§ Aim of the exercise
No pictures belong in the copy. Reproduce exactly the lines beginning at the line containing "Task: Select the 20:00 time slot" and continuing to the end of the entries below.

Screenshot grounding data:
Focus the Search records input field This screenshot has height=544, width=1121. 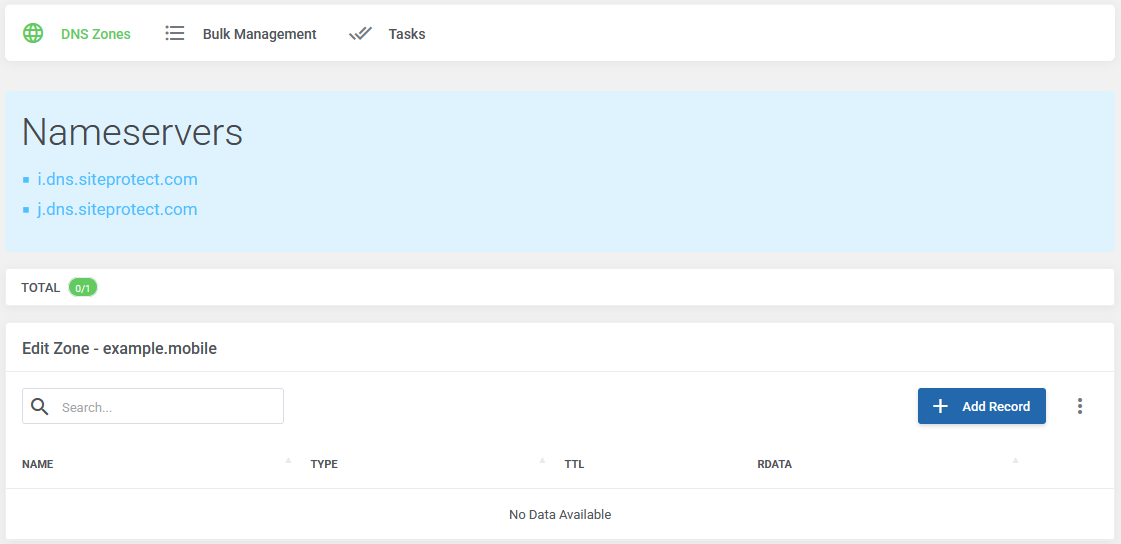tap(165, 407)
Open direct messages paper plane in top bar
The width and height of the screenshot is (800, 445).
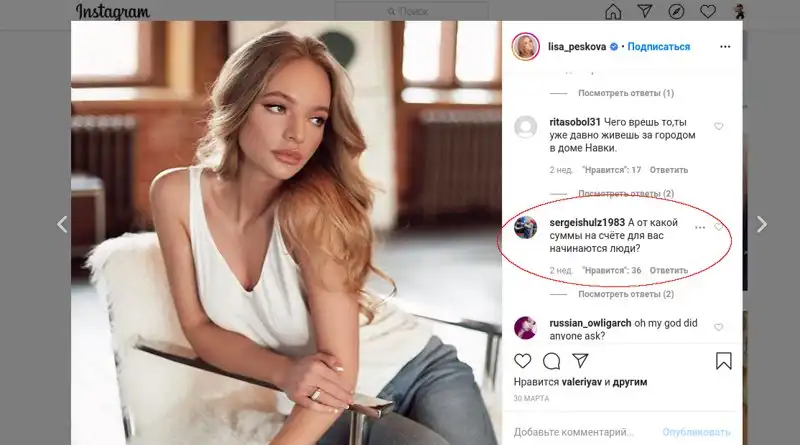tap(645, 12)
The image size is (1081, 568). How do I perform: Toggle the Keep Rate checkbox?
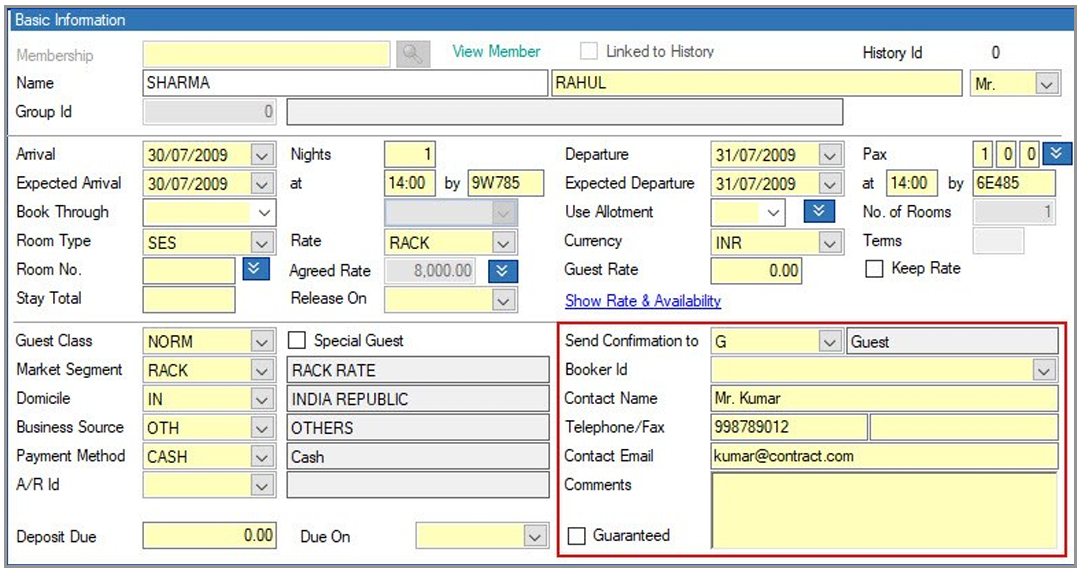875,269
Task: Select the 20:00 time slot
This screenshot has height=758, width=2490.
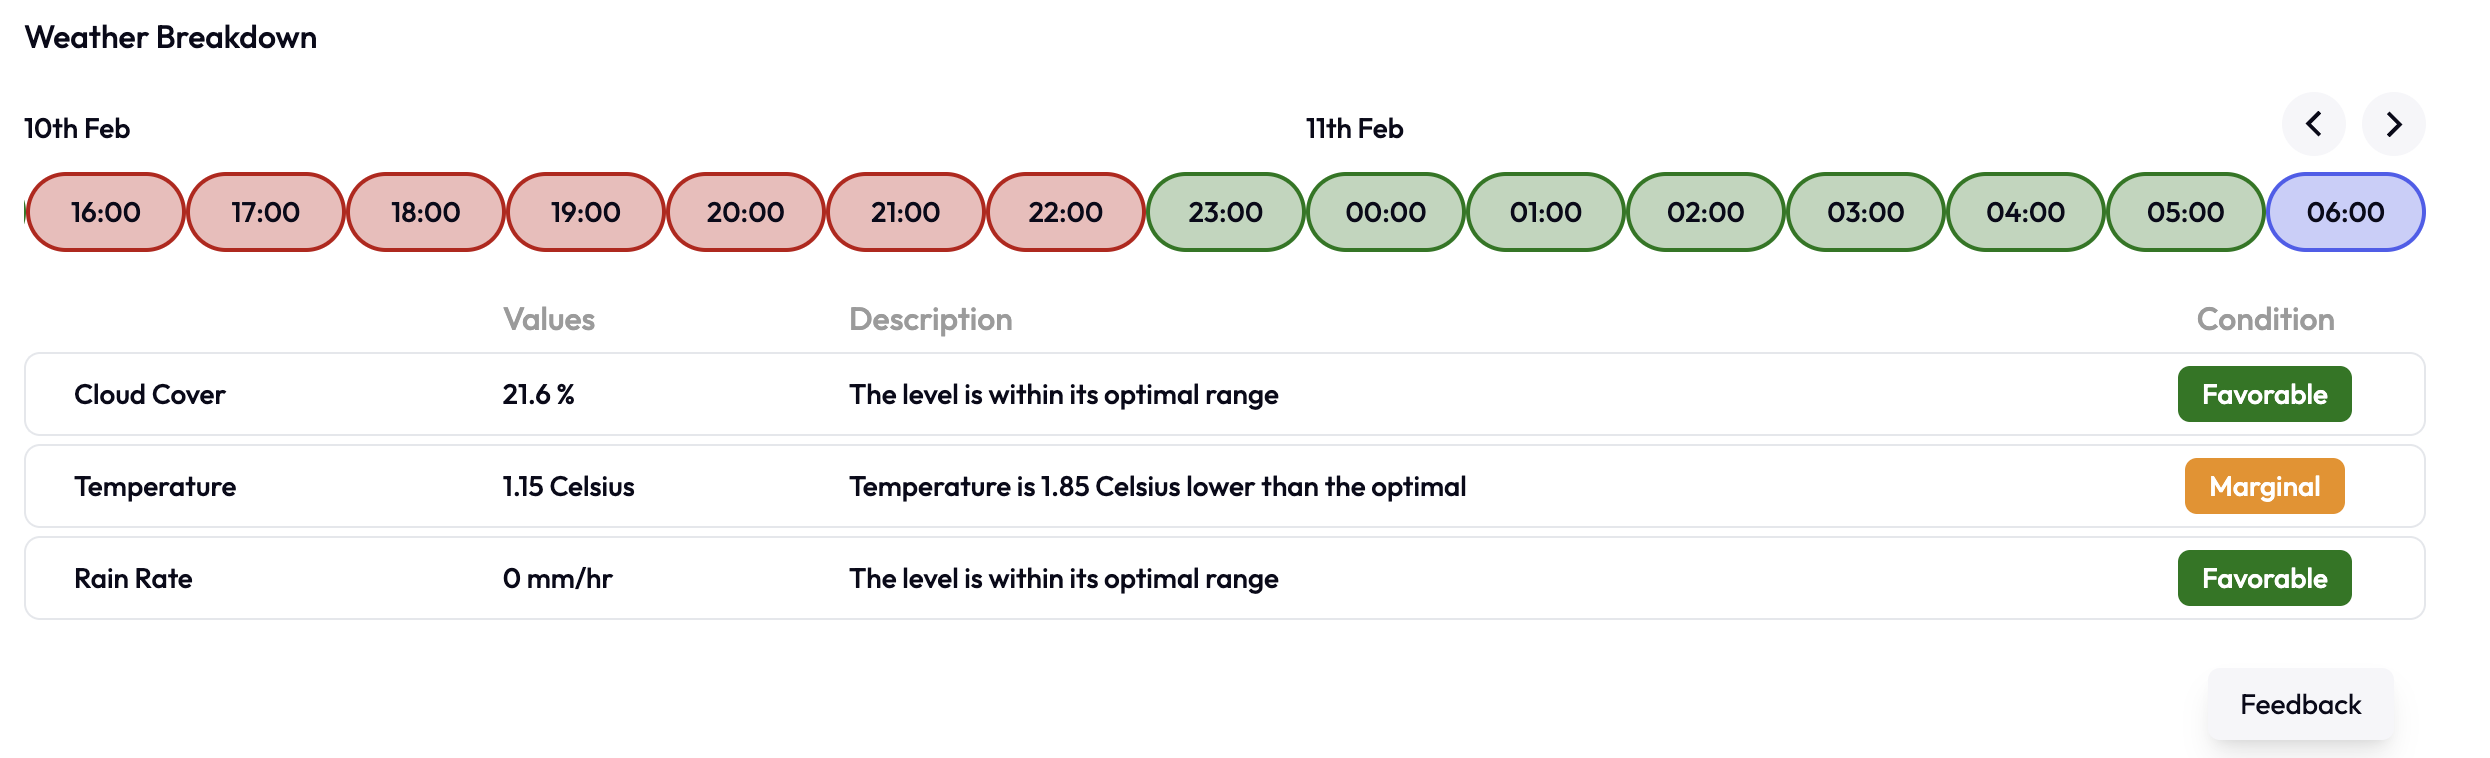Action: 746,212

§ Output below
Task: Select the 20:00 time slot
This screenshot has height=758, width=2490.
Action: 746,212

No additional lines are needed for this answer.